PROBLEM DESCRIPTION
Below are several records. Retype exactly those lines running from the one with "Global Excellence Awards 2022 (45, 2502)" through the one with "[Covers Global Excellence Awards] (41, 1848)", end lines included, and no others.

DATASET ENTRIES
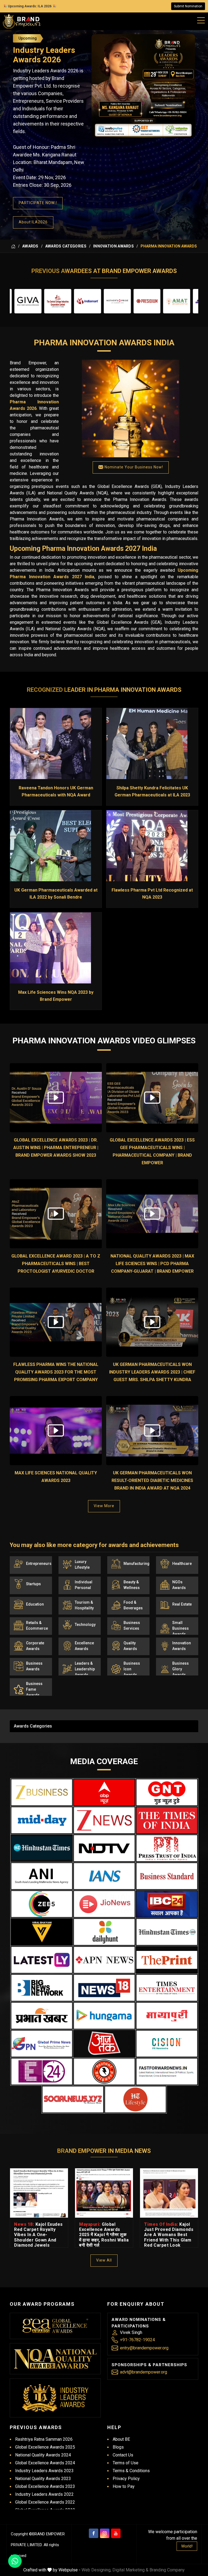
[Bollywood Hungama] (104, 2016)
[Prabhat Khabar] (41, 2016)
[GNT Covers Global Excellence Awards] (166, 1792)
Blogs (118, 2447)
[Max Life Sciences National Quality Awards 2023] (56, 1430)
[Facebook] (93, 2533)
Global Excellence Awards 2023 (45, 2486)
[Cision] (166, 2044)
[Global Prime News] (41, 2044)
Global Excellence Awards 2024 (45, 2462)
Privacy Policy (126, 2478)
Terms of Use (125, 2462)
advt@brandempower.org (143, 2372)
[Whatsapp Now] (15, 2561)
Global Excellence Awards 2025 (45, 2447)
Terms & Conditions (131, 2470)
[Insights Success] (41, 2072)
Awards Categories (65, 246)
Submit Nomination (188, 6)
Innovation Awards (113, 246)
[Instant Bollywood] (104, 2072)
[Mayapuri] (166, 2016)
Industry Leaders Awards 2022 (44, 2494)
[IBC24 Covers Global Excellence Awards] (166, 1904)
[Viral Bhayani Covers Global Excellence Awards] (41, 1932)
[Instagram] (104, 2533)
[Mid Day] (41, 1820)
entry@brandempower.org (144, 2347)
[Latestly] (41, 1960)
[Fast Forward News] (166, 2072)
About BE (121, 2439)
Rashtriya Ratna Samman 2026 (44, 2439)
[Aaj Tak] (104, 2044)
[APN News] (104, 1960)
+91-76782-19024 (137, 2339)
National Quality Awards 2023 (43, 2478)
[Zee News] (104, 1820)
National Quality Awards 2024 (43, 2455)
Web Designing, (96, 2569)
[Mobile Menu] (201, 19)
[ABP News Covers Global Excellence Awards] (104, 1792)
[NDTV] (104, 1848)
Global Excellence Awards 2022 (45, 2502)
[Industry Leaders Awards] (55, 2398)
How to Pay (124, 2486)
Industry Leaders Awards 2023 (44, 2470)
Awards (30, 246)
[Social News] (73, 2099)
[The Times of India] (166, 1820)
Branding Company (167, 2569)
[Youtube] (116, 2533)
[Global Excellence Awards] (55, 2325)
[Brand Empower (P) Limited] (22, 21)
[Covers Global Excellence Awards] (41, 1848)
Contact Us (123, 2455)
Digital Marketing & (130, 2569)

RESULT FOR THIS EXERCISE
Global Excellence Awards 2022 (45, 2502)
[Industry Leaders Awards] (55, 2398)
How to Pay (124, 2486)
Industry Leaders Awards 2023 (44, 2470)
Awards (30, 246)
[Social News] (73, 2099)
[The Times of India] (166, 1820)
Branding Company (167, 2569)
[Youtube] (116, 2533)
[Global Excellence Awards] (55, 2325)
[Brand Empower (P) Limited] (22, 21)
[Covers Global Excellence Awards] (41, 1848)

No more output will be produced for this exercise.